Бормотание прекратилось, потом Великий закряхтел, распрямляясь (к дождю у него по-прежнему ломило поясницу), и шагнул к нам.
– Табачку курнуть, – сказал он. – Ох, и препроклятое это дело… прав был батюшка, когда на улицах курить не велел… себе вред, иным соблазн…
Он со вкусом затянулся и замолчал, прислушиваясь к ощущениям.
– А где наш подсудимый? – спросил я. – Не придет табачку просить?
– Он уже домой побежал, – отмахнулся Великий. – Не в машине же его такого обосранного везти. Она мне как память дорога, я ее у самого Жукова в преферанс выиграл…
– Сколько же он протянет такой? – поинтересовался Филипп.
– От конституции, сударик мой, зависит сие, и не только от сталинской, но и от собственной органомической. Месяц, много – полтора. Потом оживет ненадолго, вспомнит все – и преставится окончательно. Тогда мы его душонку-то и выпустим. Хочешь, Колька, тебе отдам? – он протянул аптечный пузырек. В пузырьке мерцало что-то мутное.
– Mersi, mon prince, – сказал я. – Не хочу. Распорядитесь сами.
Промедление смерти (Москва, 1980, июль)
Москва сегодня больше, чем когда-либо, напоминала образцовый коммунистический город, родившийся в одномерном вооражении образцвого коммунистического архитектора, которому присутствие людей на проспектах и площадях нужно единственно для масштаба. Колдуны из метеослужбы переусердствовали в учреждении хорошей погоды, и жара стояла несусветная.

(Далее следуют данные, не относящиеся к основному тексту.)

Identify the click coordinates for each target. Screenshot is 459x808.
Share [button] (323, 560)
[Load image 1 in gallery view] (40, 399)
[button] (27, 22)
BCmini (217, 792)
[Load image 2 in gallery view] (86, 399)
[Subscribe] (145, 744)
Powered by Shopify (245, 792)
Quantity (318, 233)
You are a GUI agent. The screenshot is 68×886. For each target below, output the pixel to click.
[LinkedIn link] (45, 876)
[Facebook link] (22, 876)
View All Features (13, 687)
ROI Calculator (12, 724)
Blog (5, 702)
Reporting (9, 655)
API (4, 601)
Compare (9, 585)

Казалось, что где-то за Медведковым или Лосиным Островом внезапно кончатся постройки и начнутся пески Калахари. Конторы московские с виду работали, но толку добиться нельзя было ни в одной. Главные начальники, как правило, высиживали свое на трибунах Олимпиады, а те, на ком все держалось, хоронили сегодня Высоцкого…
Я не пошел. Новое поколение «красных магов», выросшее в отсутствие реального сопротивления, было бездарно, легковерно, страшно напугано рассказами ветеранов о безжалостных мозаичниках, опасалось черых кошек, кривых углов, пацифистских «лапок», непонятных слов и числа «91». Там, на Ваганьковском, их наверняка было больше, чем актеров Таганки. Они были загнаны в угол собственными страхами и потому очень опасны.